Canadian Pacific Kansas City (CP.TO, CP) was last seen down 2% in after-hours New York trading after the company on Wednesday reported an earnings and revenue beat for the first quarter, but provided an updated outlook that suggests it will struggle to meet 2025 earnings expectations due to ongoing tariff and trade policy uncertainty.
CPKC said core adjusted earnings per share, excluding most one-time items, rose 14% to $1.06 from $0.93, a year earlier, beat FactSet consensus forecast of $1.04.
The railway's revenue of C$3,795 million also topped a FactSet forecast of $3,752.1 million.
The company said its operating ratio, an efficiency measure where lower is better, fell by 210 basis points to 65.3% from 67.4% in the prior-year quarter, while it core adjusted operating ration fell 150 basis points to 62.5% from 64.0%.
Freight volumes, measured in revenue ton-miles, rose four percent.
In an updated 2025 outlook, CPKC said as a result of ongoing tariff and trade policy uncertainty, it now expects 2025 core adjusted diluted EPS to rise between 10% and 14% versus 2024 core adjusted diluted EPS of $4.25. This would leave it struggling to meet an existing FactSet forecast for 2025 of $4.84.

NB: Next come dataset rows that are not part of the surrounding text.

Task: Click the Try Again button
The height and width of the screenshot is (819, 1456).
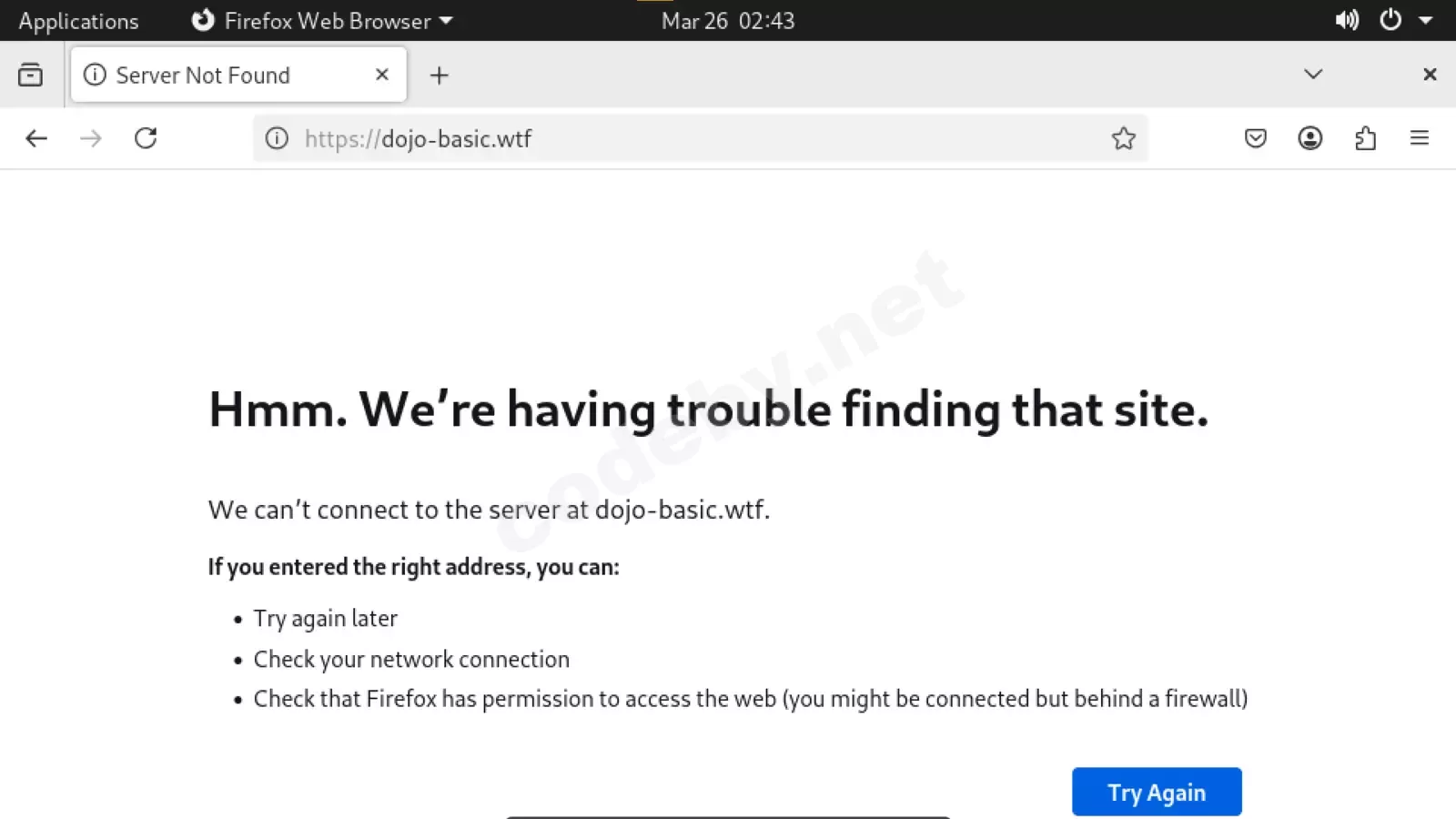Action: (x=1157, y=792)
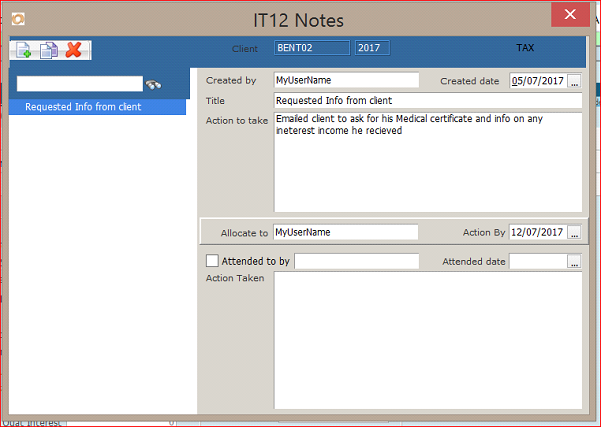This screenshot has height=428, width=601.
Task: Click the Allocate to field
Action: (346, 232)
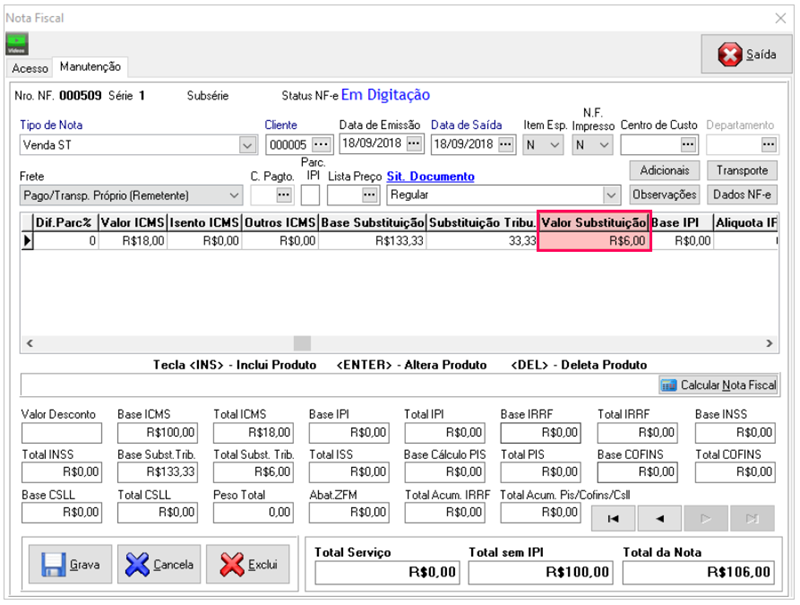Click the Calcular Nota Fiscal button

[x=719, y=385]
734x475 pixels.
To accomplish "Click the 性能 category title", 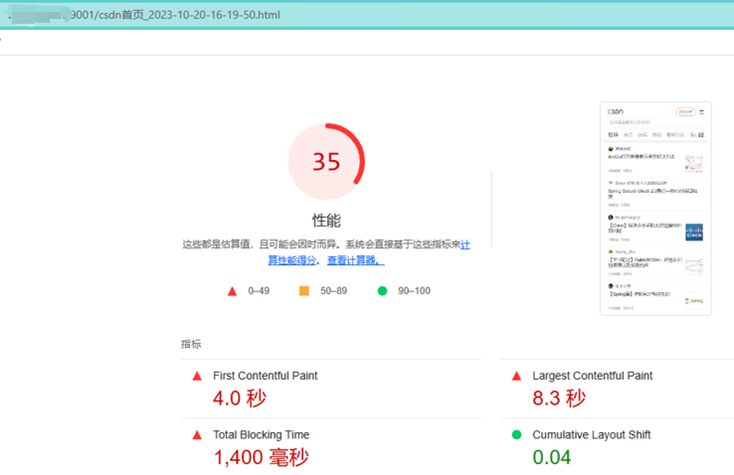I will (x=326, y=220).
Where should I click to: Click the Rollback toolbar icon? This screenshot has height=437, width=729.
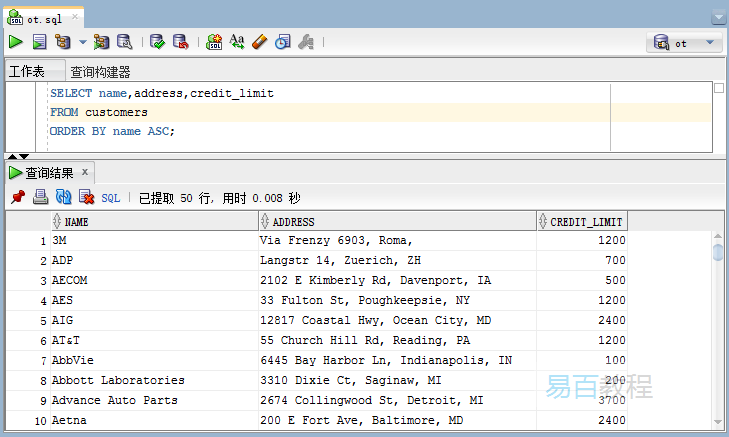(180, 42)
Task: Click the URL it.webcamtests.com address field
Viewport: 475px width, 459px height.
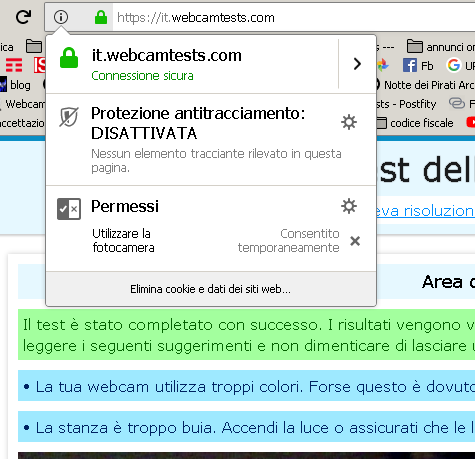Action: coord(293,17)
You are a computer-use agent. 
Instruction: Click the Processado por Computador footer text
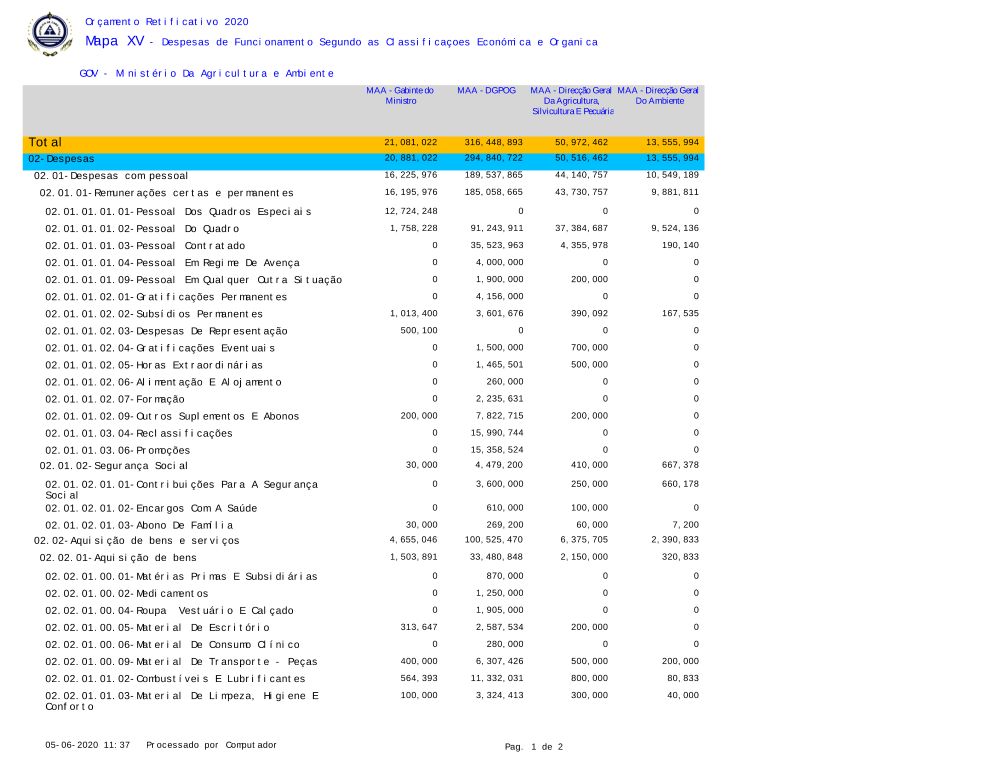(211, 745)
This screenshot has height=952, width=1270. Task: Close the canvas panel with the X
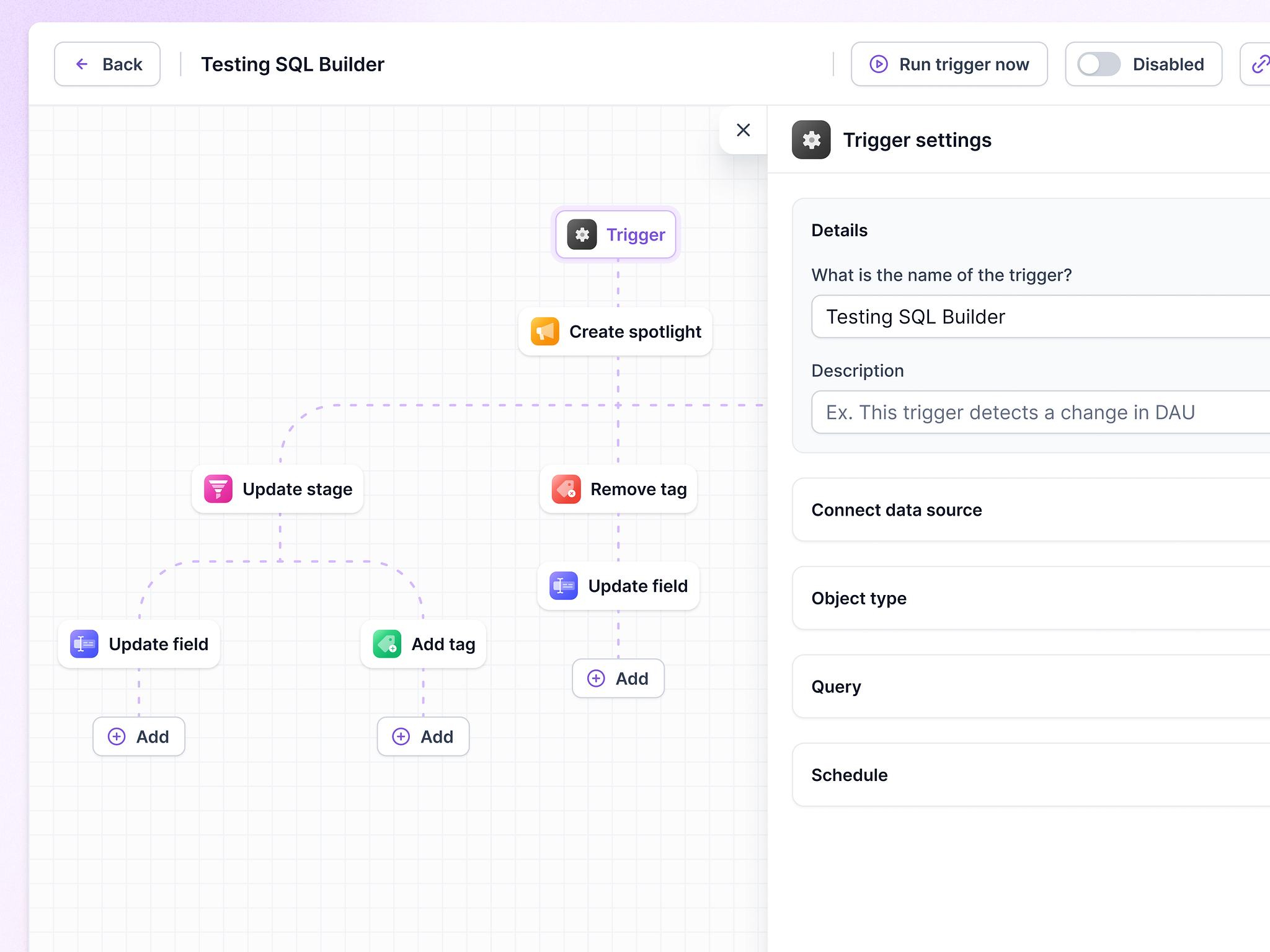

"Our talented team of world-class railroaders executed our precision scheduled operating plan to safely and efficiently move solid freight demand to start 2025, producing strong first-quarter results amidst ongoing turbulent market and macroeconomic conditions," said chief executive Keith Creel. "These first-quarter results demonstrate the power and resiliency of our unrivalled North American network."
The railway's shares were last seen down US$1.47 to US$71.00 after hours. They closed up $0.49 to $100.13 on the Toronto Stock Exchange.